Go See – London: Ed Ruscha at the Hayward Gallery through January 10, 2010

November 2nd, 2009


Los Angeles County Museum on Fire,(1965 – 1968) Courtesy of Hirshhorn Museum and Sculpture Garden, Smithsonian Institution © Ed Ruscha 2009 Photography: Lee Stalsworth. All images in this article are by Ed Ruscha.

The Hayward Gallery, in London’s Southbank Centre, is currently hosting the UK’s first major retrospective of the leading Californian artist Edward Ruscha. The exhibition is comprised entirely of paintings – by highlighting this medium in a multidisciplinary oeuvre testifies to Ruscha’s influence on it.  After all, in 1956 Ruscha enrolled at the Chouinard Art Institute, Los Angeles, intending to train as a commercial artist, but this course was diverted somewhat after taking complementary fine art classes: this truth is made greatly evident in this exhibition in which the works hover at an interesting crossroads where graphic design meets Conceptualism in painting.


Large Trademark with Eight Spotlights (1962) via The Guardian

More text, images and related links after the jump…

Annie (1962) via The Guardian

Ruscha’s interest in typography, book production and advertising is prolific and central to these works. Through his plundering of popular culture he references and his love affair with LA, the city he described as “the ultimate cardboard cut out town.” Ruscha’s work weaves a strong thread with American post-war modernity, so much so that this body of work is often described as a “portrait of American culture”.


OOF, Ed Ruscha (1962-1963) via The Guardian

The prevalent theme in this exhibition is words – their design, meaning and context. In his works from the early 1960s, Ruscha proves that paintings are not mute. Brief, big, bold words like “NOISE” and “OOF” make onomatopoeic visuals that reverberate around the gallery in bold shapes and colours that are as punchy as the spoken word. “The visual noise of words crammed into commercial magazines and newspapers cried out to have art made of it,” he commented, “I just obliged.”

As in English Drama or Oily, the aesthetic beauty of lettering is manipulated by Ruscha to make visual puns.
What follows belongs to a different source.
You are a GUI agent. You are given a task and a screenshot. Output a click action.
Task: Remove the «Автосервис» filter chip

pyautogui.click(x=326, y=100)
It could be said that with Ruscha’s wordings the devil’s in the detail: for two paintings, Faith and Purity, referencing his Roman Catholic upbringing, Ruscha chose a typeface designed by Giambattista Bodoni, typesetter in the Vatican‘s printing works. When he became temporarily dissatisfied with using paint, he used household products and organic substances, such as drink or bodily fluids to stain longer phrases onto canvases.


It’s Only Vanishing Cream (1973) via The Guardian


The Old Tech-Chem Building (2003) via The Guardian

His love of lettering culminates in monumental canvases where words become landscapes – in a literal way with The Back of Hollywood (1977) to the subtler A Particular Kind of Heaven (1983). The changing backgrounds from generic sunsets to the Paramount Pictures-esque mountain act like scene changes in a movie where words are the protagonists. Ruscha explains: “Words are pattern-like and in their horizontality they answer my investigation into landscape. They’re almost not words – they’re objects that become words.”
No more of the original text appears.